De voorzitter overweegt dat uit de nota van toelichting bij de wijziging van de Regeling selectie, plaatsing en overplaatsing van gedetineerden in verband met de invoering van promoveren en degraderen van gedetineerden (Stcrt. 2020, nr. 49131) naar voren komt dat uitgangspunt is dat gedetineerden zelf verantwoordelijkheid nemen voor hun detentie en re-integratie. Om te kunnen promoveren naar en te kunnen verblijven in het plusprogramma, dient een gedetineerde aan te tonen dat zijn motivatie en inzet om zijn re-integratiedoelen te verwezenlijken, bestendig zijn. Promoveren en degraderen zijn dus afhankelijk van de mate van verantwoordelijkheid die de gedetineerde toont voor zijn eigen re-integratie, wat onder meer uit zijn gedrag kan blijken.

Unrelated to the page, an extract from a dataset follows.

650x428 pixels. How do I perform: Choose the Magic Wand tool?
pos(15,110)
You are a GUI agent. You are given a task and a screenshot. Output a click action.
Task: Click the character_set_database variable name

Naar het voorlopig oordeel van de voorzitter komt uit de stukken naar voren dat verzoeker geen rechtmatig verblijf in Nederland heeft. Voor hem geldt dat gedrag in het kader van re-integratie/resocialisatie als ‘ongewenst’ kan worden aangemerkt als de gedetineerde de benodigde screening/diagnostiek en intake niet doorloopt, als de gedetineerde niet actief meewerkt aan het opstellen van het eigen terugkeerplan (met inbegrip van een plan van aanpak op de basisvoorwaarden) of als de gedetineerde het terugkeerplan niet uitvoert. De voorzitter overweegt dat uit de stukken naar voren komt dat verzoeker heeft aangegeven niet meewerkend te zijn aan terugkeer naar Turkije. Gelet op al het voorgaande en verzoekers gedrag, zoals dat hiervoor is beschreven, kan de beslissing van de directeur tot terugplaatsing van verzoeker in het basisprogramma niet op voorhand als onredelijk of onbillijk worden aangemerkt. De voorzitter zal het verzoek daarom afwijzen.
3. De uitspraak
De voorzitter wijst het verzoek af.
Deze uitspraak is op 16 juni 2021 gegeven door mr. R.H. Koning, voorzitter, bijgestaan door mr. Y.P. Schleijpen, secretaris.